Etape 6 : Après un certain nombre de péripéties, Sué, l’épouse trahie de Jiro, est décapitée par des soldats de son mari : elle est innocente, elle a pardonné, mais qu’importe : elle ne sera pas épargnée : les innocents ne sont pas épargnés parce qu’ils sont gentils et innocents et que la vie est toute gentille. Ils sont injustement punis pour des fautes qu’ils n’ont pas commises.

Etape 7 : la bataille. Saburo pénètre dans le royaume et des soutiens d’autres seigneurs (qui veulent évidement s »emparer du royaume) pour récupérer son père. Jiro lui oppose son armée. ça se complique : ils se battent, font une trève, mais Jiro romp la trève.

Etape 8 : de pire en pire. Un autre seigneur, profitant de la bataille, attaque le Premier Château, alors que toute l’armée de Jiro est sur le lieu de la bataille. L’armée de Jiro part en vrille, et le soldat qui avait refusé de tuer Sué, l’épouse de Jiro (vous suivez?) demande à Kaede la terrible de justifier son comportement : elle explique avec joie qu’elle a manipulé la famille pour ladétruire. Le soldat lui coupe la tête (une scène gore : on voit le sang qui jaillit de son coup par jet ; c’est le kitch asiatique, la petite note sympa).

Etape 9 : Saburo retrouve son père, il lui pardonne, ils s’aiment, c’est beau et tout, mais des soldats envoyés par Jiro avant que l’armée ne parte en vrille tuent Saburo et son père en meurt aussi sec.

Final : Un aveugle (dont je n’ai pas parlé, le frère de Sué, la bouddhiste qui pardonne) erre dans les ruines du château.

Bon.

On me dira que ce n’est guère optimiste, mais je suis fan de ce film au point que je suis presque en train de pleurer (heureusement que mes collègues sont là) en écrivant cela.

Le caractère implacable de la destinée humaine rôde dans ce film. On peut l’appliquer à tout. Des hommes déclenchent des drames par volonté de pouvoir et Akira Kurosawa nous dit : tu n’y peux rien, et tu n’échapperas pas aux conséquences.

Les personnages n’ont pas de psychologie. Ce sont des rôles. Ils ne se prennent pas le chou en se demandant : est-ce que je fais ça comme ci? Ils sont réduit à la plus simple expression de l’être humain, comme Picasso transforme les silhouettes en traints ou cube pour aller à une vérité au delà des apparences. On ne regarde pas les petits détails, mais l’essentiel, la pulsion essentielle qui motive. Voilà pourquoi je dis que c’est une sorte de conte, ou de fable.

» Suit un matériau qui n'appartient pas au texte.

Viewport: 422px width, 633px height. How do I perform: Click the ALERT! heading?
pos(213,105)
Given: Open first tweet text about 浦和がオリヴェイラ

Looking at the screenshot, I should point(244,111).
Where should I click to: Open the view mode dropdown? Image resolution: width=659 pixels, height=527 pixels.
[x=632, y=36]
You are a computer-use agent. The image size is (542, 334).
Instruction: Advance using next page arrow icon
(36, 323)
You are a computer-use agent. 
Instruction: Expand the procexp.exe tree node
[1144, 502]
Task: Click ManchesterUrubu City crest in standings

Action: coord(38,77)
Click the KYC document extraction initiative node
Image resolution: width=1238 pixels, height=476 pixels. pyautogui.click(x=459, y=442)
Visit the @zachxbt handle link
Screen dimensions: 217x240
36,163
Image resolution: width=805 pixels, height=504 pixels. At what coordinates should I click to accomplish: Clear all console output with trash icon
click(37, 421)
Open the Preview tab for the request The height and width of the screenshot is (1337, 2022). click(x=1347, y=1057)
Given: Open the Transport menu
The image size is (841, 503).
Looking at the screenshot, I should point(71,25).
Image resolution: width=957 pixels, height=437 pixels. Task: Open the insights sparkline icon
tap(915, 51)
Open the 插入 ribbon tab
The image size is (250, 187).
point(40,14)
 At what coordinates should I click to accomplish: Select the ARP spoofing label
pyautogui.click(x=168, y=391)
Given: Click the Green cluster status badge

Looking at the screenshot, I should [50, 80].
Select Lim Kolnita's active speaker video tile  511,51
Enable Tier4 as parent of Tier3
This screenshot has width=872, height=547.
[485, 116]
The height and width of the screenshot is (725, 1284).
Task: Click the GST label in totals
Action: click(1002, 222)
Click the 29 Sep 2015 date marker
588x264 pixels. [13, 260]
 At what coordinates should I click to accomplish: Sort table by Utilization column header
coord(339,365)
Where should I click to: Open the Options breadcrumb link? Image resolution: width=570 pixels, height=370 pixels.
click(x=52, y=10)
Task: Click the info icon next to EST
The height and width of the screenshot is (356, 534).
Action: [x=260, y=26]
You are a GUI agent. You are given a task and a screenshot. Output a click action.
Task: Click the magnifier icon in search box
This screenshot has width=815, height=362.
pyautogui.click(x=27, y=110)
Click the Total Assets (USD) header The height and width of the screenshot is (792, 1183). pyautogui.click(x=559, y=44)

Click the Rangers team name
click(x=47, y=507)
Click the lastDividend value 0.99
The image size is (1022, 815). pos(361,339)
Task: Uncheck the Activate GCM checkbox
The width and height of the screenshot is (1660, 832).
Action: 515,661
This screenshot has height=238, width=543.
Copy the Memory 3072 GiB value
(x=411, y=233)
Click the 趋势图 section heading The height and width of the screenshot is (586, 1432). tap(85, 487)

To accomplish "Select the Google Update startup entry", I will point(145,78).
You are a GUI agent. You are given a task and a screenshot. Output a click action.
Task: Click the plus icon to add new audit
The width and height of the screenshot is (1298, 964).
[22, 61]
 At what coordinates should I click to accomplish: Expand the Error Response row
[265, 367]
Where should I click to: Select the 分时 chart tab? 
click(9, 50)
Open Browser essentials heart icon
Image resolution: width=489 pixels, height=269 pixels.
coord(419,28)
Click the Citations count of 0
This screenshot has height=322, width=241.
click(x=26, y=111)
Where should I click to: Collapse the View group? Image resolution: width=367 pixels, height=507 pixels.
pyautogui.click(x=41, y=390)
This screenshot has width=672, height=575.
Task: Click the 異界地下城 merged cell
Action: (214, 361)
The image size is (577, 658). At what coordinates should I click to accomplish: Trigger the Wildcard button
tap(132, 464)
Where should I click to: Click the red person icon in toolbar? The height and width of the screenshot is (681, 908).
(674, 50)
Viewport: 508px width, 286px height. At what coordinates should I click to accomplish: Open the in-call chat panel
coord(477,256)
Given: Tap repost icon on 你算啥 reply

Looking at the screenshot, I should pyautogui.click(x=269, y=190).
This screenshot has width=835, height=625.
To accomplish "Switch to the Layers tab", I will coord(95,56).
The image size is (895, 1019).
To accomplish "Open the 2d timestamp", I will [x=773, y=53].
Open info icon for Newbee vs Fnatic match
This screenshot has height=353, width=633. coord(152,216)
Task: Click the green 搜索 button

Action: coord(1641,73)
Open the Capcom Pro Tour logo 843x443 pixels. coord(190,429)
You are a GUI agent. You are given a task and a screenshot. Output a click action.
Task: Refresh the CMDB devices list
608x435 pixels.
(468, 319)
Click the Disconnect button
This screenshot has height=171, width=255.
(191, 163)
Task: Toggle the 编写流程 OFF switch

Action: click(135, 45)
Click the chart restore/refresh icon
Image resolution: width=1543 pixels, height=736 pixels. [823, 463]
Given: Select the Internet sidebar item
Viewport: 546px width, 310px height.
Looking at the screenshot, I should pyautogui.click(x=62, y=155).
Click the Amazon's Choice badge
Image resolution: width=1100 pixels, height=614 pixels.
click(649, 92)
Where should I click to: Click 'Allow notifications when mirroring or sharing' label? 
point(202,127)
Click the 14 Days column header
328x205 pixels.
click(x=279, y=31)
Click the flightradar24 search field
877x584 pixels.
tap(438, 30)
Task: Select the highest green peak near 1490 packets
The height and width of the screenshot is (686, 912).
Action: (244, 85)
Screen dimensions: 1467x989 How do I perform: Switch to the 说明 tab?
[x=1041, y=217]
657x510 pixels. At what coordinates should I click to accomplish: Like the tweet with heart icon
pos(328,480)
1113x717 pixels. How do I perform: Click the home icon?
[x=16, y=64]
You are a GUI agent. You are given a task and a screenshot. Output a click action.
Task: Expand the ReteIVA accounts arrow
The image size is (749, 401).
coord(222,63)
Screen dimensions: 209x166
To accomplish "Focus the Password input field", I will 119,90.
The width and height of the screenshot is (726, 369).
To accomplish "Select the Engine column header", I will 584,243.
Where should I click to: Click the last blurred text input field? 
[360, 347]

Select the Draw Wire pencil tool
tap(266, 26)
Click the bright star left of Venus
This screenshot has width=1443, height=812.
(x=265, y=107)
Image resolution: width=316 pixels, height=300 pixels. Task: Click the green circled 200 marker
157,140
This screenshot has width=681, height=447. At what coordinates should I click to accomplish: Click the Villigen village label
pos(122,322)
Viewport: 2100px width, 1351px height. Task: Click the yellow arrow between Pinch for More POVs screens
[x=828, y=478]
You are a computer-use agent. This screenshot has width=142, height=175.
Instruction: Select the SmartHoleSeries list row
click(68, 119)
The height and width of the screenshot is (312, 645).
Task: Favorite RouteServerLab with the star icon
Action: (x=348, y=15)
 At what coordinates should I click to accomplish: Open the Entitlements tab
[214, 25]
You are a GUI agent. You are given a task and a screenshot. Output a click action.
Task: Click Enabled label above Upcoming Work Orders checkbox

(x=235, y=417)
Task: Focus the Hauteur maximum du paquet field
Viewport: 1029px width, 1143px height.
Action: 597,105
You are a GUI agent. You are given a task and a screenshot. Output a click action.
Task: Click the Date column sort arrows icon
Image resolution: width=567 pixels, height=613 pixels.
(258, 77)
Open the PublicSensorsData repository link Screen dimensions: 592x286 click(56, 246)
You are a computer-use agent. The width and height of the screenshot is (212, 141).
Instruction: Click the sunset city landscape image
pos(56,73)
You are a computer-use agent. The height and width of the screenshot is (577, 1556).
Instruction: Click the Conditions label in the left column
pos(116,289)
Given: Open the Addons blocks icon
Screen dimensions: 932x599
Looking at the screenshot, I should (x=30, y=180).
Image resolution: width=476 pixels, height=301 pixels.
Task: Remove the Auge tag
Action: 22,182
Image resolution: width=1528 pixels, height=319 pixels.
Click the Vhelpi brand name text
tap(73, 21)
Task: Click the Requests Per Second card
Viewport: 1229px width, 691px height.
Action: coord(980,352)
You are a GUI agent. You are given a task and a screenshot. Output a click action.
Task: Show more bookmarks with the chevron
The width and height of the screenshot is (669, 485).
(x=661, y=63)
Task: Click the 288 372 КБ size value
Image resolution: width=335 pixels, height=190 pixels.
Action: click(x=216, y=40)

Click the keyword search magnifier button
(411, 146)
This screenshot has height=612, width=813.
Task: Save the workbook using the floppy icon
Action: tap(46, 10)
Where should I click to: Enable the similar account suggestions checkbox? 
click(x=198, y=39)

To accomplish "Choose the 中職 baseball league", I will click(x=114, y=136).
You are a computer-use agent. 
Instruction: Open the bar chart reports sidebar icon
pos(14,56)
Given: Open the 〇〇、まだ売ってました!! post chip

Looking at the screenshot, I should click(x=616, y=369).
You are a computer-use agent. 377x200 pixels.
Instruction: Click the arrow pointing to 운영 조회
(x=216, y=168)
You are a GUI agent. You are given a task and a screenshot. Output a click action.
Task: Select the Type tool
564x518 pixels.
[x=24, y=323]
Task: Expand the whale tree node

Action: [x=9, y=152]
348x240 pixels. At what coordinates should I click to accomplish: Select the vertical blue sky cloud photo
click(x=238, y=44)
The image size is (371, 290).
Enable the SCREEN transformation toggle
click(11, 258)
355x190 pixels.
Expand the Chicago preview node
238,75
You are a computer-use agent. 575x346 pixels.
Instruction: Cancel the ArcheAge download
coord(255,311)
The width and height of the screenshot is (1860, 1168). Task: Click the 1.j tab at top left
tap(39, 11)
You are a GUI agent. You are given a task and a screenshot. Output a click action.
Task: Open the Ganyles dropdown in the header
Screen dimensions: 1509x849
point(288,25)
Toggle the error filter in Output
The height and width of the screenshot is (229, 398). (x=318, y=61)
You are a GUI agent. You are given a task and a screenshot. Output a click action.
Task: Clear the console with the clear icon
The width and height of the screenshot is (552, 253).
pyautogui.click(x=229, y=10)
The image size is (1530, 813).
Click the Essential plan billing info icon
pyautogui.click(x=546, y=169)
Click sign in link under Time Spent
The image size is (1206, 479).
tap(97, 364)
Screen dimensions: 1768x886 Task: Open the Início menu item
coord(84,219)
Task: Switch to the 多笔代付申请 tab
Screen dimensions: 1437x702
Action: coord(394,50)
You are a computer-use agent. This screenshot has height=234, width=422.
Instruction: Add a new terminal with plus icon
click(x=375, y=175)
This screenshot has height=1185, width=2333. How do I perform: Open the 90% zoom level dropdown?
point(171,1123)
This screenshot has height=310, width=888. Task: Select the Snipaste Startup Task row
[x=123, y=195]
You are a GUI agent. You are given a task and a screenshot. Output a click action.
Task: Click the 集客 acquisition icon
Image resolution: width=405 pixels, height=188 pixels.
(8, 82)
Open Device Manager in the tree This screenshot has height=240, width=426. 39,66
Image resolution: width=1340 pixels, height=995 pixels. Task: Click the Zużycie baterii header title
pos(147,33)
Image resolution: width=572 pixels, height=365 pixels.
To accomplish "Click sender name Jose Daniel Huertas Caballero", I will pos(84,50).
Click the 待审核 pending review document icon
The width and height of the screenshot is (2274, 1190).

Le personnage de Kaede est fascinant : elle est à l’origine de tout, avec le vieux roi. Sa passion vengeresse ne connait aucun répit. Elle veut tout détruire, et elle se moque de mourir. Je suppose que peut-être on peut y voir du sexisme, je ne sais pas, mais moi ce que je vois c’est le pouvoir d’une femme.

Le vieux roi est fascinant aussi : sa naïveté et son orgueil sont à l’origine de tout : il a cru qu’il garderait l’autorité morale sur ses fils, alors que les fils ne veulent pas obéir à leur père, c’est comme ça, c’est humain. Il a refusé (orgueil paternel) de croire le seul de ses fils qui était sincère : comme on ne croit jamais les gens sincères, dans la vie, seuls les manipulateurs ambitieux réussissent.

Personne n’échappe à la catastrophe, les gentils ne sont pas sauvés.

Le final, un aveugle errant sur des ruines… bon, OK, c’est boum boum, mais pourquoi faire plus fin, puisque c’est ça, les hommes, qui vivent leur vie : et qui se précipitent vers le chaos.

Bon, c’était un post court et efficace de Fanette, alors maintenant, on achète le DVD (je ne sais même pas s’il passe à Paris??).

Je ne sais si ça vous a donné envie de voir le film, si vous ne le connaissez pas… En tout cas, je répète : c’est un film sublime, à s’agenouiller devant.